Total quarterly revenues of $629 million were down 35.4% year over year on lower dayrates and lower revenue efficiency. The top line also missed the Zacks Consensus Estimate of $634 million. Contract drilling revenues in the quarter declined 25.7% to $589 million from the year-ago $793 million.  Transocean’s high-specification floaters contributed about 86.4% to total contract drilling revenues, while deepwater floaters, midwater floaters, high-specification jackups and others accounted for the remainder.

Revenue efficiency in the quarter reduced to 92.4%, compared with 100.3% and 97.1% in the year-ago quarter and prior quarter, respectively.  

Costs

Transocean’s operating and maintenance expenses rose 23.9% to $389 million year over year. The costs also increased from the prior-quarter figure of $323 million. The operational inefficiency and lost revenues resulted the company’s cash flow from operating activities to plunge 59.4% year over year. In the fourth quarter of 2017, cash flow from operating activities stood at $257 against $633 million and $384 million recorded in the fourth quarter of 2016 and third quarter of 2017, respectively.

Dayrates and Utilization

Compared with the fourth quarter of 2016, dayrates fell almost 10% (from $329,400 to $269,700), unfavorably impacted by declines in all types of rigs barring high-specification jackups.

However, the overall fleet utilization was 53% during the quarter, up from the year-ago utilization rate of 46%.

Capital Expenditure & Balance Sheet

Transocean spent $111 million on capital expenditures in the fourth quarter of 2017 versus $272 million recorded in the year-ago quarter. The capex was primarily allocated toward newbuild rigs namely Deepwater Poseidon and Deepwater Pontus.

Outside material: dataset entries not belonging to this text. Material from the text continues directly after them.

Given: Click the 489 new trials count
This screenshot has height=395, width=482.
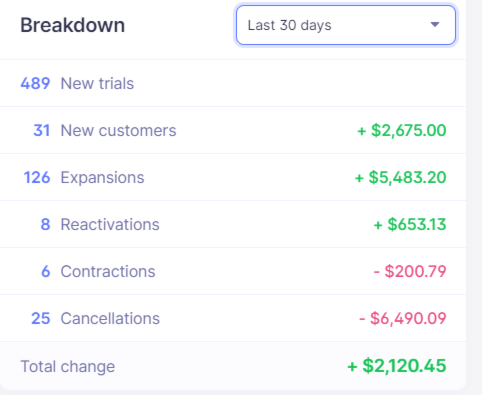Looking at the screenshot, I should coord(35,83).
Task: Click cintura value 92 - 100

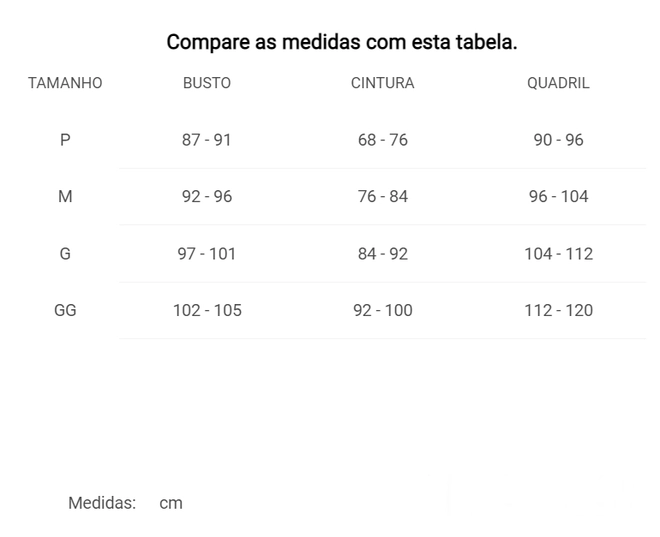Action: coord(383,311)
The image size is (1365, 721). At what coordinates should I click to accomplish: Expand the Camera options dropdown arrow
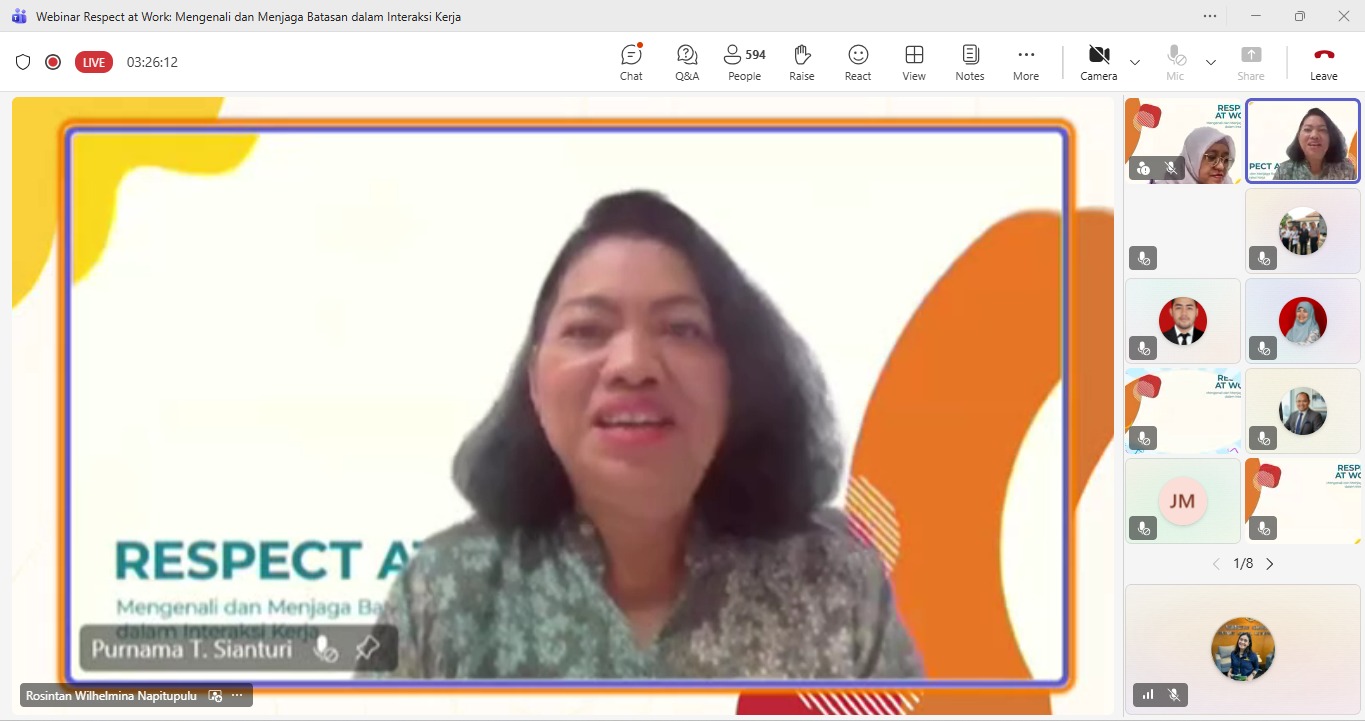coord(1135,62)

As of Dec 31, 2017, Transocean had cash and cash equivalents of $2,519 million. Long-term debt of the company was $7,146 million with a debt-to-capitalization ratio of 36%.

How Have Estimates Been Moving Since Then?

It turns out, fresh estimate flatlined during the past month. There has been one revision higher for the current quarter compared to one lower.

Transocean Ltd. Price and Consensus

 

Transocean Ltd. Price and Consensus | Transocean Ltd. Quote

VGM Scores

At this time, RIG has a poor Growth Score of F. Its Momentum is doing a bit better with a D. The stock was allocated a grade of C on the value side, putting it in the middle 20% for this investment strategy.

Overall, the stock has an aggregate VGM Score of F. If you aren't focused on one strategy, this score is the one you should be interested in.

The company's stock is suitable solely for value based on our styles scores.

Outlook

RIG has a Zacks Rank #3 (Hold). We expect an in-line return from the stock in the next few months.